Dataset entries
★ ★ ★ ★

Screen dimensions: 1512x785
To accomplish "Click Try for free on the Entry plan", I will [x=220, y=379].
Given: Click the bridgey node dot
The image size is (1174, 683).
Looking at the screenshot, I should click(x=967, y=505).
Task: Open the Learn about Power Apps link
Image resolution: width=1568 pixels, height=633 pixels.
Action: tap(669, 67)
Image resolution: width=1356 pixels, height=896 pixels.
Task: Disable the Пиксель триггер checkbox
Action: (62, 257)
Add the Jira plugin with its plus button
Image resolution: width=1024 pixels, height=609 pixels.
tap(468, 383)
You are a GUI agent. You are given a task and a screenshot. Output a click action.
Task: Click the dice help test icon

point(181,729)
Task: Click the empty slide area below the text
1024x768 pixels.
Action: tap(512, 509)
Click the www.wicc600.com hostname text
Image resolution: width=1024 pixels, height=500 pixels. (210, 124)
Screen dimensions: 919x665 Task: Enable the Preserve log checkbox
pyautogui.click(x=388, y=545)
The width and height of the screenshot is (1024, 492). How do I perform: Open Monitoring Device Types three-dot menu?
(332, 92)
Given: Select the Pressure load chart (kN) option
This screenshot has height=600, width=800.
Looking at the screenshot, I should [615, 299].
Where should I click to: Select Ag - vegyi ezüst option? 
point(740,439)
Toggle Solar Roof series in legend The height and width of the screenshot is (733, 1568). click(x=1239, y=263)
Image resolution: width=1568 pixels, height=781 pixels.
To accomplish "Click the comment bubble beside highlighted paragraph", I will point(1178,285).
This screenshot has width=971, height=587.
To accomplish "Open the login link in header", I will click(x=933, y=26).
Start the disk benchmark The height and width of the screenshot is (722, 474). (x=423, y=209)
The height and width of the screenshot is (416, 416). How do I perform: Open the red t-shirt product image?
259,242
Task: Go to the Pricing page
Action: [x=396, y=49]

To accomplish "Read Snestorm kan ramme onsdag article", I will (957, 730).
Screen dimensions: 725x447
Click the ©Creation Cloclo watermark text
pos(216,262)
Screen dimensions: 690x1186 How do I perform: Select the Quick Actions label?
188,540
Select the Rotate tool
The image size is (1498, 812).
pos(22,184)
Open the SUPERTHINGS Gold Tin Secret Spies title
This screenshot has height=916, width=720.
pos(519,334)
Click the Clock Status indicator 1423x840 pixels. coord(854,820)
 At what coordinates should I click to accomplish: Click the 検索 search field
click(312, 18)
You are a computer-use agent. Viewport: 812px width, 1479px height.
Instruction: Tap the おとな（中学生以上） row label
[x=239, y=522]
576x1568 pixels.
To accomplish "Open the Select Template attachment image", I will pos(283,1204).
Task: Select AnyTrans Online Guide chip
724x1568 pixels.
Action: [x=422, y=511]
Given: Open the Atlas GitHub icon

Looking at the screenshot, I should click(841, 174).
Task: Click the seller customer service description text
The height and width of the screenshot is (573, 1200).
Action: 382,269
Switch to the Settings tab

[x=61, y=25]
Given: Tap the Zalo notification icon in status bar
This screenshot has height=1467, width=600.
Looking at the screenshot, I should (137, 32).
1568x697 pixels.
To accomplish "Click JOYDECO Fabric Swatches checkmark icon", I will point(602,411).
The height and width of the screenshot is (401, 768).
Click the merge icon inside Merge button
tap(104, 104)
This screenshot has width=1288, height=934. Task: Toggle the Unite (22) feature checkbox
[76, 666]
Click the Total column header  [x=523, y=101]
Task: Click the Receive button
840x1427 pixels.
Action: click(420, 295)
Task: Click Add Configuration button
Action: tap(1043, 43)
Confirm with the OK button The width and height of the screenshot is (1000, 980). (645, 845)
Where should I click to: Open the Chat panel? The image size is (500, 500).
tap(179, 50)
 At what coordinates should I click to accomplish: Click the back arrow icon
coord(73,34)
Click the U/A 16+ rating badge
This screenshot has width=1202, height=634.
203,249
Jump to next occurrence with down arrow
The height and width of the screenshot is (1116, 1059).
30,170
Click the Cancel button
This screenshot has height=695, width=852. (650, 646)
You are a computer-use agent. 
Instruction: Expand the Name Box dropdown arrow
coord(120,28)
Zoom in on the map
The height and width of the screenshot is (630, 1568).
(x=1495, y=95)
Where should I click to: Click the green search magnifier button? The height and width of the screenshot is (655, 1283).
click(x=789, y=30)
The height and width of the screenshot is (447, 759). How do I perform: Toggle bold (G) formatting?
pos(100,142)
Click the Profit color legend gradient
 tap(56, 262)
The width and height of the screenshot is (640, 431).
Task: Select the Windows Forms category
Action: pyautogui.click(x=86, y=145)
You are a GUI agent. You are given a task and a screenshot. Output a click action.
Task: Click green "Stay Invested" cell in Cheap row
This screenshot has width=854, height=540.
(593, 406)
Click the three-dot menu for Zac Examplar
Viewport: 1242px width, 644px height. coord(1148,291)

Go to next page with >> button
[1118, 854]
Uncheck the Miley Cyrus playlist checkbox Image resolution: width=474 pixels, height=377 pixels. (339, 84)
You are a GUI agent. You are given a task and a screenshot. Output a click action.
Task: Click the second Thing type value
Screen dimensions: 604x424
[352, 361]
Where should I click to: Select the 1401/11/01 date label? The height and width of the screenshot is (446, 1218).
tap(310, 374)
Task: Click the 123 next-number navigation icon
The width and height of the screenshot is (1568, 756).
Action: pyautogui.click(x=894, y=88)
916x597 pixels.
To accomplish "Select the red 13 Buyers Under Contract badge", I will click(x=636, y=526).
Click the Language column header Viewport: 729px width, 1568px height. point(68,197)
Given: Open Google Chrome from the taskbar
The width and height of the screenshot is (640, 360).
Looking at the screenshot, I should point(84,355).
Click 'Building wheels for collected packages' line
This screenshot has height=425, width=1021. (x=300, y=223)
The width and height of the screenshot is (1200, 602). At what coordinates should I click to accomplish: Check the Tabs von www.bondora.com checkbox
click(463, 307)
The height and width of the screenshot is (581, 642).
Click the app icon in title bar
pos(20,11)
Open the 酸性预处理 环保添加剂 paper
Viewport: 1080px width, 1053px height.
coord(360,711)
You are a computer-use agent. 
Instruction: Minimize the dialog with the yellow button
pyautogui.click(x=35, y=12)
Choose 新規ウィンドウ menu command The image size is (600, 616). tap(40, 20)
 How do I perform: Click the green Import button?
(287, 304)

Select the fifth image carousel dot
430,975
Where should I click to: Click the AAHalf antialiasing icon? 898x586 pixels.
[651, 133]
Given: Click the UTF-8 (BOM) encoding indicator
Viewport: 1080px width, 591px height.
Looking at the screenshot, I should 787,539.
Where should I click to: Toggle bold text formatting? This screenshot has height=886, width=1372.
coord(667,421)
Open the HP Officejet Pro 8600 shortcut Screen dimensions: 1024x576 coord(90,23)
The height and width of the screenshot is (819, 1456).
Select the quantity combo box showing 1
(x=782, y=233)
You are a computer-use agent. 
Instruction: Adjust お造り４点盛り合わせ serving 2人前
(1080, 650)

★ ★ ★ ★

Please copy out every entry word for word.

WRITTEN SOLUTION »
Screen dimensions: 1512x785
To accomplish "Click Try for free on the Entry plan", I will [x=220, y=379].
Given: Click the bridgey node dot
The image size is (1174, 683).
Looking at the screenshot, I should click(x=967, y=505).
Task: Open the Learn about Power Apps link
Image resolution: width=1568 pixels, height=633 pixels.
Action: tap(669, 67)
Image resolution: width=1356 pixels, height=896 pixels.
Task: Disable the Пиксель триггер checkbox
Action: (62, 257)
Add the Jira plugin with its plus button
Image resolution: width=1024 pixels, height=609 pixels.
tap(468, 383)
You are a GUI agent. You are given a task and a screenshot. Output a click action.
Task: Click the dice help test icon

point(181,729)
Task: Click the empty slide area below the text
1024x768 pixels.
Action: tap(512, 509)
Click the www.wicc600.com hostname text
Image resolution: width=1024 pixels, height=500 pixels. (210, 124)
Screen dimensions: 919x665 Task: Enable the Preserve log checkbox
pyautogui.click(x=388, y=545)
The width and height of the screenshot is (1024, 492). How do I perform: Open Monitoring Device Types three-dot menu?
(332, 92)
Given: Select the Pressure load chart (kN) option
This screenshot has height=600, width=800.
Looking at the screenshot, I should [615, 299].
Where should I click to: Select Ag - vegyi ezüst option? 
point(740,439)
Toggle Solar Roof series in legend The height and width of the screenshot is (733, 1568). click(x=1239, y=263)
Image resolution: width=1568 pixels, height=781 pixels.
To accomplish "Click the comment bubble beside highlighted paragraph", I will point(1178,285).
This screenshot has width=971, height=587.
To accomplish "Open the login link in header", I will click(x=933, y=26).
Start the disk benchmark The height and width of the screenshot is (722, 474). (x=423, y=209)
The height and width of the screenshot is (416, 416). How do I perform: Open the red t-shirt product image?
259,242
Task: Go to the Pricing page
Action: [x=396, y=49]

To accomplish "Read Snestorm kan ramme onsdag article", I will (957, 730).
Screen dimensions: 725x447
Click the ©Creation Cloclo watermark text
pos(216,262)
Screen dimensions: 690x1186 How do I perform: Select the Quick Actions label?
188,540
Select the Rotate tool
The image size is (1498, 812).
pos(22,184)
Open the SUPERTHINGS Gold Tin Secret Spies title
This screenshot has height=916, width=720.
pos(519,334)
Click the Clock Status indicator 1423x840 pixels. coord(854,820)
 At what coordinates should I click to accomplish: Click the 検索 search field
click(312, 18)
You are a computer-use agent. Viewport: 812px width, 1479px height.
Instruction: Tap the おとな（中学生以上） row label
[x=239, y=522]
576x1568 pixels.
To accomplish "Open the Select Template attachment image", I will pos(283,1204).
Task: Select AnyTrans Online Guide chip
724x1568 pixels.
Action: [x=422, y=511]
Given: Open the Atlas GitHub icon

Looking at the screenshot, I should click(841, 174).
Task: Click the seller customer service description text
The height and width of the screenshot is (573, 1200).
Action: 382,269
Switch to the Settings tab

[x=61, y=25]
Given: Tap the Zalo notification icon in status bar
This screenshot has height=1467, width=600.
Looking at the screenshot, I should (137, 32).
1568x697 pixels.
To accomplish "Click JOYDECO Fabric Swatches checkmark icon", I will point(602,411).
The height and width of the screenshot is (401, 768).
Click the merge icon inside Merge button
tap(104, 104)
This screenshot has width=1288, height=934. Task: Toggle the Unite (22) feature checkbox
[76, 666]
Click the Total column header  [x=523, y=101]
Task: Click the Receive button
840x1427 pixels.
Action: click(420, 295)
Task: Click Add Configuration button
Action: tap(1043, 43)
Confirm with the OK button The width and height of the screenshot is (1000, 980). (645, 845)
Where should I click to: Open the Chat panel? The image size is (500, 500).
tap(179, 50)
 At what coordinates should I click to accomplish: Click the back arrow icon
coord(73,34)
Click the U/A 16+ rating badge
This screenshot has width=1202, height=634.
203,249
Jump to next occurrence with down arrow
The height and width of the screenshot is (1116, 1059).
30,170
Click the Cancel button
This screenshot has height=695, width=852. (650, 646)
You are a computer-use agent. 
Instruction: Expand the Name Box dropdown arrow
coord(120,28)
Zoom in on the map
The height and width of the screenshot is (630, 1568).
(x=1495, y=95)
Where should I click to: Click the green search magnifier button? The height and width of the screenshot is (655, 1283).
click(x=789, y=30)
The height and width of the screenshot is (447, 759). How do I perform: Toggle bold (G) formatting?
pos(100,142)
Click the Profit color legend gradient
 tap(56, 262)
The width and height of the screenshot is (640, 431).
Task: Select the Windows Forms category
Action: pyautogui.click(x=86, y=145)
You are a GUI agent. You are given a task and a screenshot. Output a click action.
Task: Click green "Stay Invested" cell in Cheap row
This screenshot has width=854, height=540.
(593, 406)
Click the three-dot menu for Zac Examplar
Viewport: 1242px width, 644px height. coord(1148,291)

Go to next page with >> button
[1118, 854]
Uncheck the Miley Cyrus playlist checkbox Image resolution: width=474 pixels, height=377 pixels. (339, 84)
You are a GUI agent. You are given a task and a screenshot. Output a click action.
Task: Click the second Thing type value
Screen dimensions: 604x424
[352, 361]
Where should I click to: Select the 1401/11/01 date label? The height and width of the screenshot is (446, 1218).
tap(310, 374)
Task: Click the 123 next-number navigation icon
The width and height of the screenshot is (1568, 756).
Action: pyautogui.click(x=894, y=88)
916x597 pixels.
To accomplish "Select the red 13 Buyers Under Contract badge", I will click(x=636, y=526).
Click the Language column header Viewport: 729px width, 1568px height. point(68,197)
Given: Open Google Chrome from the taskbar
The width and height of the screenshot is (640, 360).
Looking at the screenshot, I should point(84,355).
Click 'Building wheels for collected packages' line
This screenshot has height=425, width=1021. (x=300, y=223)
The width and height of the screenshot is (1200, 602). At what coordinates should I click to accomplish: Check the Tabs von www.bondora.com checkbox
click(463, 307)
The height and width of the screenshot is (581, 642).
Click the app icon in title bar
pos(20,11)
Open the 酸性预处理 环保添加剂 paper
Viewport: 1080px width, 1053px height.
coord(360,711)
You are a computer-use agent. 
Instruction: Minimize the dialog with the yellow button
pyautogui.click(x=35, y=12)
Choose 新規ウィンドウ menu command The image size is (600, 616). tap(40, 20)
 How do I perform: Click the green Import button?
(287, 304)

Select the fifth image carousel dot
430,975
Where should I click to: Click the AAHalf antialiasing icon? 898x586 pixels.
[651, 133]
Given: Click the UTF-8 (BOM) encoding indicator
Viewport: 1080px width, 591px height.
Looking at the screenshot, I should 787,539.
Where should I click to: Toggle bold text formatting? This screenshot has height=886, width=1372.
coord(667,421)
Open the HP Officejet Pro 8600 shortcut Screen dimensions: 1024x576 coord(90,23)
The height and width of the screenshot is (819, 1456).
Select the quantity combo box showing 1
(x=782, y=233)
You are a computer-use agent. 
Instruction: Adjust お造り４点盛り合わせ serving 2人前
(1080, 650)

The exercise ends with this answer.